[PWM] HOmo sapiens COmprehensive MOdel COllection (HOCOMOCO) contains transcription factor (TF) binding models represented as classic Position Weight Matrices (PWMs, also known as Position-Specific Scoring Matrices, PSSMs) and precalculated score thresholds.
The dinucleotide PWMs provide better TFBS recognition quality and are also available for selected TFs, primarily for those with ChIP-Seq data available (see HOCOMOCO-v10 paper for details).
[Motif finding; Sequence scanning] Currently the HOCOMOCO database provides PWMs and precomputed score thresholds for download. Stand-alone tools, such as SPRY-SARUS, should be used to scan a given sequence for putative TFBS. A web-interface in BioUML is also suitable for this task.
PWMs in HOCOMOCO were derived from various types of experimental data using data integration by ChIPMunk motif discovery tool.
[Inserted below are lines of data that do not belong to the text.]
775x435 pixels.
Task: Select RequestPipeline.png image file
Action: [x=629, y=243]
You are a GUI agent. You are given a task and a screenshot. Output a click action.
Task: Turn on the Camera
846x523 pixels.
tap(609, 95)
[Quality score] Each PWM has a quality rating from A to D where A represents motifs with the highest confidence, and D motifs only weakly describe the pattern with a limited applications for quantitative analyses. Special S quality marks the single-box motifs. A flowchart on quality assignment used in HOCOMOCO-v10 is available as Supplementary Figure. The details on quality assignment can be found in 'Assembling the final collection' section of the HOCOMOCO-v10 paper.
[AUC, wAUC] The wAUC (weighted Area Under Curve for ROC) represents the power of a given model to discriminate true positive ChIP-Seq segments from random noise, wAUC provides aggregated information based on all tested ChIP-Seq data sets for a particular transcription factor. The best AUC shows the highest value reachable on a particular data set for a selected transcription factor. More details are given in Details are given in 'Model and dataset benchmarking' section in the HOCOMOCO-v10 paper.